I am also missing: "C:\windows\inf\ntprint.inf" "C:\windows\inf\usbprint.inf" and last but not least, C:\windows\inf\usbstore.inf" All files are for Windows 7 Home Premium(64) and the machine is an Acer 5733Z, Intel Pentium P6100. I cannot, for the life of me, find these files to solve the issue with printer install ANYWHERE!!!! Is there anyone that can point me in the proper direction?:banghead:


----------



## JimE (Apr 16, 2009)

*Re: Missing "C:\windows\inf\usb.inf"*

They should be on the Windows DVD or possibly in the recovery partition.

Basic info taken from another source:

"You will have to go to the original source, your installation media, to retrieve it. Unfortunately, it is not as simple as putting the disk in a drive and searching for USB.inf as it is not on the disk in that format.

It is on the installation disk but in a compressed format, is named USB.IN_ and can be found in the I386 directory at the root of the CD-ROM. The utility to uncompress the file is there, too. It is called EXPAND.EXE.

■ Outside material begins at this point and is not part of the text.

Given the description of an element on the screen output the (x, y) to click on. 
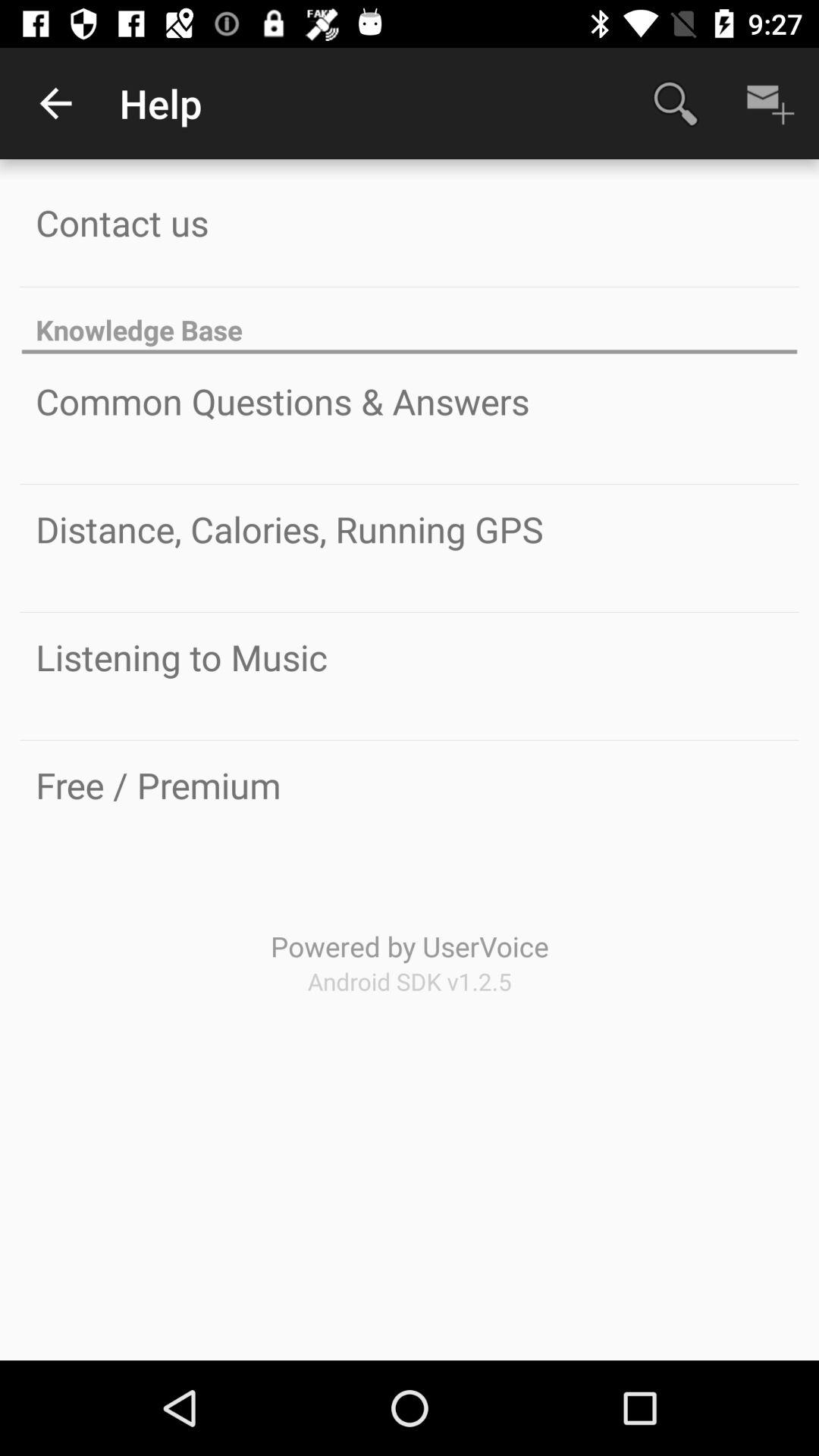
turn on the icon above the common questions & answers (409, 321)
Given the description of an element on the screen output the (x, y) to click on. 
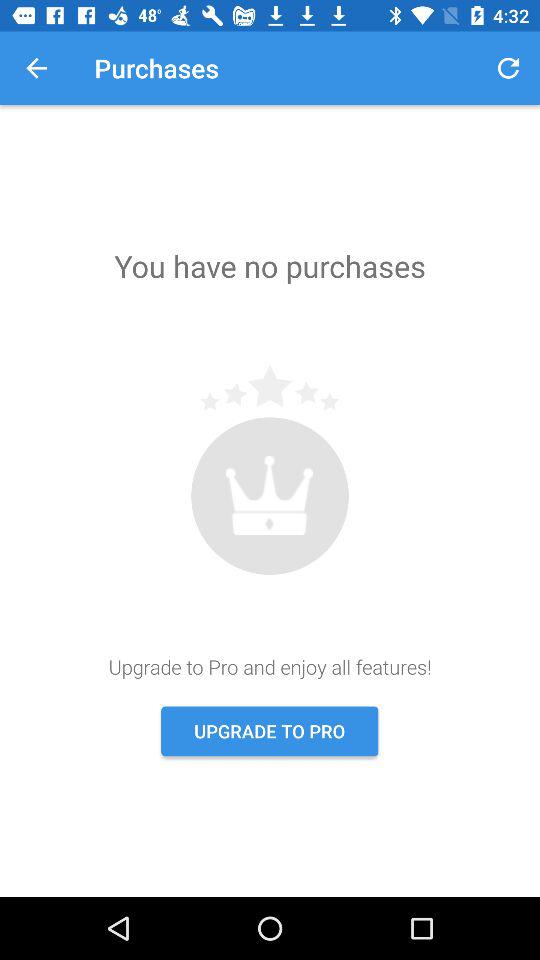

So, the easy way to restore the USB.inf file is with EXPAND.EXE. From an administrator account, you copy both USB.IN_ and EXPAND.EXE to the %SystemRoot%\INF directory. Run the cmd shell by typing <start-R> and then entering "cmd<enter>" in the "Run" window. In the cmd.exe window, type:

%SystemDrive%
cd %SystemRoot%\INF
expand -r usb.in_ %SystemRoot%\INF

You will not need USB.IN_ and EXPAND.EXE in %SystemRoot%\INF after restoring usb.inf and should delete them from that directory."


----------



## StarterKit2 (Mar 26, 2013)

*Re: Missing "C:\windows\inf\usb.inf"*

Thanks Dogg. I did investigate more on the issue. It was trying, to say the least. I didn't mention that it was a factory laptop with Windows7 installed. I just backed up important files and restored the OS back to factory spec. It worked and the printer installed without a flaw. Nice of you to post. I really appreciate the help. Be well.


----------



## StarterKit2 (Mar 26, 2013)

*Re: Missing "C:\windows\inf\usb.inf"*



StarterKit2 said:


> Thanks Dogg. I did investigate more on the issue. It was trying, to say the least. I didn't mention that it was a factory laptop with Windows7 installed. I just backed up important files and restored the OS back to factory spec. It worked and the printer installed without a flaw. Nice of you to post. I really appreciate the help. Be well.


 
P.S. yes, I am a newbie. (it took me a while to decipher the "factory partition" statement) :banghead:


----------